Task:
Nothing but a number is needed here; count the lines of the listing that include "width".

Supplied material:
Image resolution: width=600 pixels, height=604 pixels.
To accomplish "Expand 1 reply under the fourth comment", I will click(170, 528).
...
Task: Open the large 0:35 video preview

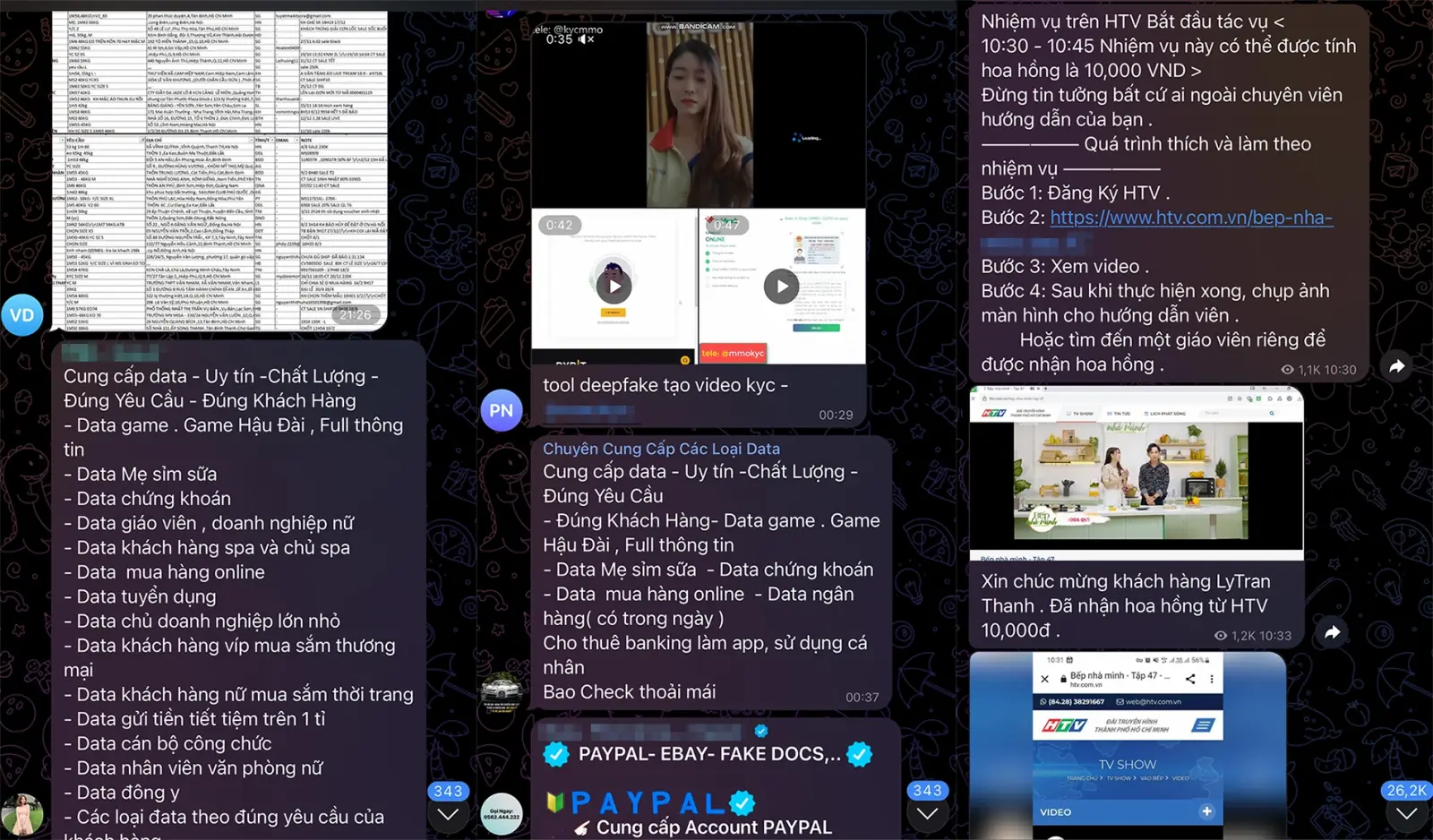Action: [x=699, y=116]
--
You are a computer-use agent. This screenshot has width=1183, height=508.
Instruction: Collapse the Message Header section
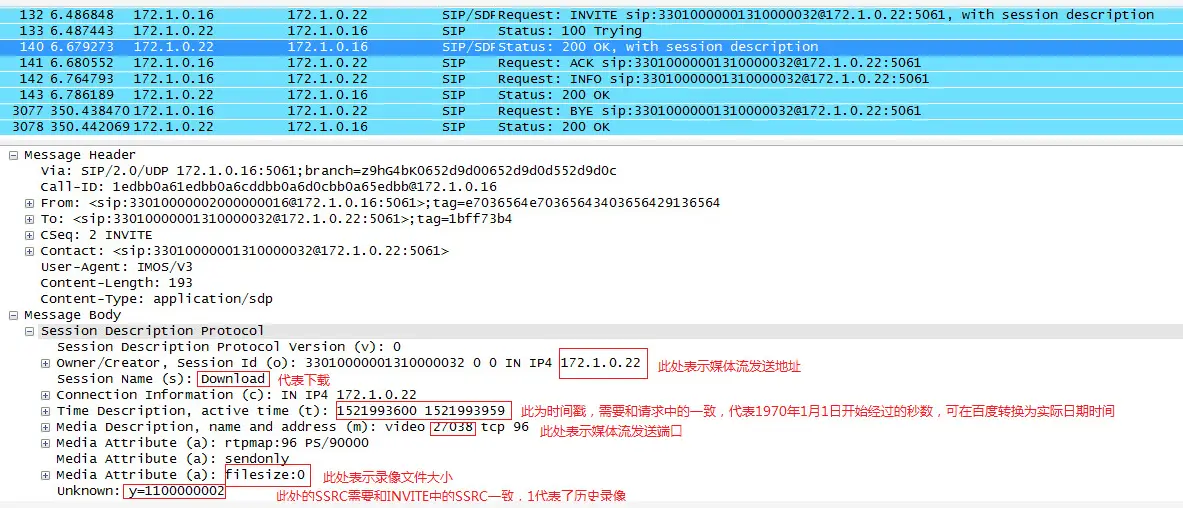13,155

Solution to the exercise:
2